**Directions for this task:** Gather all lines in the data that hold the string "size".

========================

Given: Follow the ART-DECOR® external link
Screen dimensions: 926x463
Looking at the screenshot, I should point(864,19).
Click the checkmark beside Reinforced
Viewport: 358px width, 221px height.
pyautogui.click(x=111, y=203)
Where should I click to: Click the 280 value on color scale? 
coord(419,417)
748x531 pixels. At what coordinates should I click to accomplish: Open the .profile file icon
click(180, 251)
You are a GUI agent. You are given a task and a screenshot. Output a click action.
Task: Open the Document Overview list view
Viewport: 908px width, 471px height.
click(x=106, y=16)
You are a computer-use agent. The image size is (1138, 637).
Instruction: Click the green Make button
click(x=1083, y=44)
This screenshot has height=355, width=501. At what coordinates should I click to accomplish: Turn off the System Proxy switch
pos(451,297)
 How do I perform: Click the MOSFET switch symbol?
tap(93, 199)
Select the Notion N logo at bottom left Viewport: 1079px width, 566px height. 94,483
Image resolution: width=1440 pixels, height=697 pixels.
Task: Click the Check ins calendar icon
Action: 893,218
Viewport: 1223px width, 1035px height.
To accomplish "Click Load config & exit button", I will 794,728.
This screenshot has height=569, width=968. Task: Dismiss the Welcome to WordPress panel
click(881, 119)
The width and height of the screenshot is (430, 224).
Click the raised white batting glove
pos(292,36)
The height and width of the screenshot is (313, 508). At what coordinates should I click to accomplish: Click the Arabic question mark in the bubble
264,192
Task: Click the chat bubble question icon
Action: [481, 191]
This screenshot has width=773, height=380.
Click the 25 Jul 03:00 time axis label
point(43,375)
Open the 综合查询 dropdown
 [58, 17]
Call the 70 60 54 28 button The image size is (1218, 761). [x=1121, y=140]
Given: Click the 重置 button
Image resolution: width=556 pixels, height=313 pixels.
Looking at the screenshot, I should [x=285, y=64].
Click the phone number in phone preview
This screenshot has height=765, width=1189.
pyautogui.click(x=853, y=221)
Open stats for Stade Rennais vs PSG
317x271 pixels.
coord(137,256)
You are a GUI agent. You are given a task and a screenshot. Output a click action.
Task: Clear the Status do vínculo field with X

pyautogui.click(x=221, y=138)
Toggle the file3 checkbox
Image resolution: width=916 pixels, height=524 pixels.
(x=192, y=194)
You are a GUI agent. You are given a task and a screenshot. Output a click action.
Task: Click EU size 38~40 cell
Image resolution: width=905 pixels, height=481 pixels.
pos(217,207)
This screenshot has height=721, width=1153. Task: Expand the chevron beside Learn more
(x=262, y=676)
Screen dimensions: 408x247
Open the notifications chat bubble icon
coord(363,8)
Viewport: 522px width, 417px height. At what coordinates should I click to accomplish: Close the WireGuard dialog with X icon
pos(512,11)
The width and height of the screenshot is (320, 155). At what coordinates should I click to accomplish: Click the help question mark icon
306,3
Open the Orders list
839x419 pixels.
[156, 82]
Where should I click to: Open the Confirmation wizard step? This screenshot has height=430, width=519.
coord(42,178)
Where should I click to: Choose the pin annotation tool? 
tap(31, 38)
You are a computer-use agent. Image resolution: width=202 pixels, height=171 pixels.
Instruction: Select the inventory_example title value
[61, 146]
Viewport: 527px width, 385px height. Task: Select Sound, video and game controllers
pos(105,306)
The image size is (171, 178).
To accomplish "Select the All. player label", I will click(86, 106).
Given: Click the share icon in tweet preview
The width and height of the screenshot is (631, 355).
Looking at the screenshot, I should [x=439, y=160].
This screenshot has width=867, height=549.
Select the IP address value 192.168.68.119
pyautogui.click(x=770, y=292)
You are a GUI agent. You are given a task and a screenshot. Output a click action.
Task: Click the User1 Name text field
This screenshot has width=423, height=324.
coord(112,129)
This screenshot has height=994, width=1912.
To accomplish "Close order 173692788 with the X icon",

========================

**Response for this exercise:**
You are a computer-use agent. The image size is (1138, 637).
Call the 70 60 54 28 button The image size is (1218, 761). [x=1121, y=140]
Task: Click EU size 38~40 cell
The image size is (171, 178).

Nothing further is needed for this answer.